#### WHAT THE TASK REQUIRES:
Reproduce the data below line for line, changing nothing.

[Element and text location data]
----------
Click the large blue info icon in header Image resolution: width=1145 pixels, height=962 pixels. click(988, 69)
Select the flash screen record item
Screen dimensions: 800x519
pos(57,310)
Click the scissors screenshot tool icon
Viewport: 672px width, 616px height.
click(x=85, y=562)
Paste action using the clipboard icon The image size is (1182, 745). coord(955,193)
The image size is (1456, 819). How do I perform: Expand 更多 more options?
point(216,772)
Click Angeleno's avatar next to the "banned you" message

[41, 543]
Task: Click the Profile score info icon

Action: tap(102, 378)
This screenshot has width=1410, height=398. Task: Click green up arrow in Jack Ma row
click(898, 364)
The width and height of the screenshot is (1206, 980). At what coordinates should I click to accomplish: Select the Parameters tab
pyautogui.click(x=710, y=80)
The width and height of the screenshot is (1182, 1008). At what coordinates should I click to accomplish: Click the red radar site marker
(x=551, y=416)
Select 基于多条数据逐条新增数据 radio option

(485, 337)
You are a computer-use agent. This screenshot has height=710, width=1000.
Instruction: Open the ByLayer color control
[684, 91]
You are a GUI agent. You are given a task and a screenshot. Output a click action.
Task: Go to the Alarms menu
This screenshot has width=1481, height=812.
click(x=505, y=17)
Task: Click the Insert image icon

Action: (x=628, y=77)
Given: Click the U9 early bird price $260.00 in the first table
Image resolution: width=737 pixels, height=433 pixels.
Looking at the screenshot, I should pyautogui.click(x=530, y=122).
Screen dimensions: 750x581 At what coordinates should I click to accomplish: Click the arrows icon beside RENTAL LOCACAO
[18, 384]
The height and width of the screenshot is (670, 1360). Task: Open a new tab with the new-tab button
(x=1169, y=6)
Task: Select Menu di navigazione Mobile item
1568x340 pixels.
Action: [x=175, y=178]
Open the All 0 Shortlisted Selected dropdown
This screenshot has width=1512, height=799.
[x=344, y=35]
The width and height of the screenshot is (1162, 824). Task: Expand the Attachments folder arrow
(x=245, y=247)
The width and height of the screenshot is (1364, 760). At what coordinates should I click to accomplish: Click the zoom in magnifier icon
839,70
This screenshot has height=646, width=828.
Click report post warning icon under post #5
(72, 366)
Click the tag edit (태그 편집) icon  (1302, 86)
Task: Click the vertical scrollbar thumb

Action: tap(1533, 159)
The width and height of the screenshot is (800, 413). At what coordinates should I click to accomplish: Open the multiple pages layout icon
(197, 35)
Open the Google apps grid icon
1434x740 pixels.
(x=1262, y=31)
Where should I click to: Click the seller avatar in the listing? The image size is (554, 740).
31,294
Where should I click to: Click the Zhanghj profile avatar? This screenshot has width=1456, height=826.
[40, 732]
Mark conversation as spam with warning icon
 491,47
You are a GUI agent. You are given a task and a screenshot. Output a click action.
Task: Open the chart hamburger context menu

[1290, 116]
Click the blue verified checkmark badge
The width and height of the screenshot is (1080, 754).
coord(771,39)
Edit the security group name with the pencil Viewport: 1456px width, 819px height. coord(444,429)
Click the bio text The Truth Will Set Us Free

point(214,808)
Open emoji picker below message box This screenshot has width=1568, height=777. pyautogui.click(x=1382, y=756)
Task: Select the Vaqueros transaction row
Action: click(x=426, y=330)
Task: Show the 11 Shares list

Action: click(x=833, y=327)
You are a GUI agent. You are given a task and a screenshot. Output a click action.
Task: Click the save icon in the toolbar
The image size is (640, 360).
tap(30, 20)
----------
#### THE ANSWER:
Click the large blue info icon in header Image resolution: width=1145 pixels, height=962 pixels. click(988, 69)
Select the flash screen record item
Screen dimensions: 800x519
pos(57,310)
Click the scissors screenshot tool icon
Viewport: 672px width, 616px height.
click(x=85, y=562)
Paste action using the clipboard icon The image size is (1182, 745). coord(955,193)
The image size is (1456, 819). How do I perform: Expand 更多 more options?
point(216,772)
Click Angeleno's avatar next to the "banned you" message

[41, 543]
Task: Click the Profile score info icon

Action: tap(102, 378)
This screenshot has width=1410, height=398. Task: Click green up arrow in Jack Ma row
click(898, 364)
The width and height of the screenshot is (1206, 980). At what coordinates should I click to accomplish: Select the Parameters tab
pyautogui.click(x=710, y=80)
The width and height of the screenshot is (1182, 1008). At what coordinates should I click to accomplish: Click the red radar site marker
(x=551, y=416)
Select 基于多条数据逐条新增数据 radio option

(485, 337)
You are a computer-use agent. This screenshot has height=710, width=1000.
Instruction: Open the ByLayer color control
[684, 91]
You are a GUI agent. You are given a task and a screenshot. Output a click action.
Task: Go to the Alarms menu
This screenshot has width=1481, height=812.
click(x=505, y=17)
Task: Click the Insert image icon

Action: (x=628, y=77)
Given: Click the U9 early bird price $260.00 in the first table
Image resolution: width=737 pixels, height=433 pixels.
Looking at the screenshot, I should pyautogui.click(x=530, y=122).
Screen dimensions: 750x581 At what coordinates should I click to accomplish: Click the arrows icon beside RENTAL LOCACAO
[18, 384]
The height and width of the screenshot is (670, 1360). Task: Open a new tab with the new-tab button
(x=1169, y=6)
Task: Select Menu di navigazione Mobile item
1568x340 pixels.
Action: [x=175, y=178]
Open the All 0 Shortlisted Selected dropdown
This screenshot has width=1512, height=799.
[x=344, y=35]
The width and height of the screenshot is (1162, 824). Task: Expand the Attachments folder arrow
(x=245, y=247)
The width and height of the screenshot is (1364, 760). At what coordinates should I click to accomplish: Click the zoom in magnifier icon
839,70
This screenshot has height=646, width=828.
Click report post warning icon under post #5
(72, 366)
Click the tag edit (태그 편집) icon  (1302, 86)
Task: Click the vertical scrollbar thumb

Action: tap(1533, 159)
The width and height of the screenshot is (800, 413). At what coordinates should I click to accomplish: Open the multiple pages layout icon
(197, 35)
Open the Google apps grid icon
1434x740 pixels.
(x=1262, y=31)
Where should I click to: Click the seller avatar in the listing? The image size is (554, 740).
31,294
Where should I click to: Click the Zhanghj profile avatar? This screenshot has width=1456, height=826.
[40, 732]
Mark conversation as spam with warning icon
 491,47
You are a GUI agent. You are given a task and a screenshot. Output a click action.
Task: Open the chart hamburger context menu

[1290, 116]
Click the blue verified checkmark badge
The width and height of the screenshot is (1080, 754).
coord(771,39)
Edit the security group name with the pencil Viewport: 1456px width, 819px height. coord(444,429)
Click the bio text The Truth Will Set Us Free

point(214,808)
Open emoji picker below message box This screenshot has width=1568, height=777. pyautogui.click(x=1382, y=756)
Task: Select the Vaqueros transaction row
Action: click(x=426, y=330)
Task: Show the 11 Shares list

Action: click(x=833, y=327)
You are a GUI agent. You are given a task and a screenshot. Output a click action.
Task: Click the save icon in the toolbar
The image size is (640, 360).
tap(30, 20)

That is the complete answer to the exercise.